Dataset entries:
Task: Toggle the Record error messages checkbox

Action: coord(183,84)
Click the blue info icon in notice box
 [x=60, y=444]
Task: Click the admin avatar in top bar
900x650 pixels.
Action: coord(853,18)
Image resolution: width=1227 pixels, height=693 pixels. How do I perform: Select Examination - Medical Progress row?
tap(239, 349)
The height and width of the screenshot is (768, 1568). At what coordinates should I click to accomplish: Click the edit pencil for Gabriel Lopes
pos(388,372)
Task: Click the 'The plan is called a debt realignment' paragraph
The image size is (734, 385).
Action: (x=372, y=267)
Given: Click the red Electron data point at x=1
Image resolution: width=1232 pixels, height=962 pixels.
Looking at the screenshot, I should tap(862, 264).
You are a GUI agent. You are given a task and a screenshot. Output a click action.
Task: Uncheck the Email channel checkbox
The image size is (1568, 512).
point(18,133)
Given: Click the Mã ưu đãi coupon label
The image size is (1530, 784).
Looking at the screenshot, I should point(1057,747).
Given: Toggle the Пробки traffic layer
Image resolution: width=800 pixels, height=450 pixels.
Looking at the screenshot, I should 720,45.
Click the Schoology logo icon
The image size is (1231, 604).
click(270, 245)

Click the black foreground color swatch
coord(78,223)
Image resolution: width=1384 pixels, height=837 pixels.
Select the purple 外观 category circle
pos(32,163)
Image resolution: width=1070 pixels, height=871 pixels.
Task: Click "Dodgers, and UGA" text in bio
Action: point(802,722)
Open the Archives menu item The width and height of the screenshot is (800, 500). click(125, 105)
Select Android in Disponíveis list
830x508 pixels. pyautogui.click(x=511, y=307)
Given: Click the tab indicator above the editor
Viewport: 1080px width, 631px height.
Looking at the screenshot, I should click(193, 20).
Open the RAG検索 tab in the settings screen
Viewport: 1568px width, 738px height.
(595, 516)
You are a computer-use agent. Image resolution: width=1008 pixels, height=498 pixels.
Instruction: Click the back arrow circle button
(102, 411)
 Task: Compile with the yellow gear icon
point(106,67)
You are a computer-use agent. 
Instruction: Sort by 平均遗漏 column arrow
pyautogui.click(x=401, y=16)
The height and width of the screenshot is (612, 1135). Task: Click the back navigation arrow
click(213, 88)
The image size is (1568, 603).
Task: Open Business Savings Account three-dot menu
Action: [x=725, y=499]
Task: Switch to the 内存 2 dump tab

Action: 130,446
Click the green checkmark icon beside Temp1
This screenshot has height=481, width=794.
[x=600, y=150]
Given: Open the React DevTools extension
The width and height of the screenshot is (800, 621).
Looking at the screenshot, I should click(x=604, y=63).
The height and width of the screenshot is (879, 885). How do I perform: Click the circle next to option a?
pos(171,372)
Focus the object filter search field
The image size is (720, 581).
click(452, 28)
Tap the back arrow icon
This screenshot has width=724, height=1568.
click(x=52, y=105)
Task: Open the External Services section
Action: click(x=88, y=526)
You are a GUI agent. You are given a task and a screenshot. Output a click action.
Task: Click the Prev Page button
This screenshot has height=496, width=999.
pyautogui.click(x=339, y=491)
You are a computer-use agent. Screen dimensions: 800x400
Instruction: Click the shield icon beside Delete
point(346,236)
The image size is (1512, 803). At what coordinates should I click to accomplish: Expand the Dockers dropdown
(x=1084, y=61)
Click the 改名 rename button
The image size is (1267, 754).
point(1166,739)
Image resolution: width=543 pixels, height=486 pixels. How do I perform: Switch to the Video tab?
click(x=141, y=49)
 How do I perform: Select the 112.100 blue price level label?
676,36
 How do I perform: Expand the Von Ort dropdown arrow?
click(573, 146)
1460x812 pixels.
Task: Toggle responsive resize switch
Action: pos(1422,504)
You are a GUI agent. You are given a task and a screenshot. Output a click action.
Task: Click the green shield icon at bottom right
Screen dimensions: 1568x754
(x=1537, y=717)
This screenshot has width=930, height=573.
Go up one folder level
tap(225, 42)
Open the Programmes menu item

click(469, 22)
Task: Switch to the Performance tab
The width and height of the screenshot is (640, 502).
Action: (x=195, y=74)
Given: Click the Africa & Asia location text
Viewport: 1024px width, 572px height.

- [Description of the task]: Using the same words as the original, repeat the records above.

- [Answer box]:
Task: Toggle the Record error messages checkbox

Action: coord(183,84)
Click the blue info icon in notice box
 [x=60, y=444]
Task: Click the admin avatar in top bar
900x650 pixels.
Action: coord(853,18)
Image resolution: width=1227 pixels, height=693 pixels. How do I perform: Select Examination - Medical Progress row?
tap(239, 349)
The height and width of the screenshot is (768, 1568). At what coordinates should I click to accomplish: Click the edit pencil for Gabriel Lopes
pos(388,372)
Task: Click the 'The plan is called a debt realignment' paragraph
The image size is (734, 385).
Action: (x=372, y=267)
Given: Click the red Electron data point at x=1
Image resolution: width=1232 pixels, height=962 pixels.
Looking at the screenshot, I should tap(862, 264).
You are a GUI agent. You are given a task and a screenshot. Output a click action.
Task: Uncheck the Email channel checkbox
The image size is (1568, 512).
point(18,133)
Given: Click the Mã ưu đãi coupon label
The image size is (1530, 784).
Looking at the screenshot, I should point(1057,747).
Given: Toggle the Пробки traffic layer
Image resolution: width=800 pixels, height=450 pixels.
Looking at the screenshot, I should 720,45.
Click the Schoology logo icon
The image size is (1231, 604).
click(270, 245)

Click the black foreground color swatch
coord(78,223)
Image resolution: width=1384 pixels, height=837 pixels.
Select the purple 外观 category circle
pos(32,163)
Image resolution: width=1070 pixels, height=871 pixels.
Task: Click "Dodgers, and UGA" text in bio
Action: point(802,722)
Open the Archives menu item The width and height of the screenshot is (800, 500). click(125, 105)
Select Android in Disponíveis list
830x508 pixels. pyautogui.click(x=511, y=307)
Given: Click the tab indicator above the editor
Viewport: 1080px width, 631px height.
Looking at the screenshot, I should click(193, 20).
Open the RAG検索 tab in the settings screen
Viewport: 1568px width, 738px height.
(595, 516)
You are a computer-use agent. Image resolution: width=1008 pixels, height=498 pixels.
Instruction: Click the back arrow circle button
(102, 411)
 Task: Compile with the yellow gear icon
point(106,67)
You are a computer-use agent. 
Instruction: Sort by 平均遗漏 column arrow
pyautogui.click(x=401, y=16)
The height and width of the screenshot is (612, 1135). Task: Click the back navigation arrow
click(213, 88)
The image size is (1568, 603).
Task: Open Business Savings Account three-dot menu
Action: [x=725, y=499]
Task: Switch to the 内存 2 dump tab

Action: 130,446
Click the green checkmark icon beside Temp1
This screenshot has height=481, width=794.
[x=600, y=150]
Given: Open the React DevTools extension
The width and height of the screenshot is (800, 621).
Looking at the screenshot, I should click(x=604, y=63).
The height and width of the screenshot is (879, 885). How do I perform: Click the circle next to option a?
pos(171,372)
Focus the object filter search field
The image size is (720, 581).
click(452, 28)
Tap the back arrow icon
This screenshot has width=724, height=1568.
click(x=52, y=105)
Task: Open the External Services section
Action: click(x=88, y=526)
You are a GUI agent. You are given a task and a screenshot. Output a click action.
Task: Click the Prev Page button
This screenshot has height=496, width=999.
pyautogui.click(x=339, y=491)
You are a computer-use agent. Screen dimensions: 800x400
Instruction: Click the shield icon beside Delete
point(346,236)
The image size is (1512, 803). At what coordinates should I click to accomplish: Expand the Dockers dropdown
(x=1084, y=61)
Click the 改名 rename button
The image size is (1267, 754).
point(1166,739)
Image resolution: width=543 pixels, height=486 pixels. How do I perform: Switch to the Video tab?
click(x=141, y=49)
 How do I perform: Select the 112.100 blue price level label?
676,36
 How do I perform: Expand the Von Ort dropdown arrow?
click(573, 146)
1460x812 pixels.
Task: Toggle responsive resize switch
Action: pos(1422,504)
You are a GUI agent. You are given a task and a screenshot. Output a click action.
Task: Click the green shield icon at bottom right
Screen dimensions: 1568x754
(x=1537, y=717)
This screenshot has width=930, height=573.
Go up one folder level
tap(225, 42)
Open the Programmes menu item

click(469, 22)
Task: Switch to the Performance tab
The width and height of the screenshot is (640, 502).
Action: (x=195, y=74)
Given: Click the Africa & Asia location text
Viewport: 1024px width, 572px height.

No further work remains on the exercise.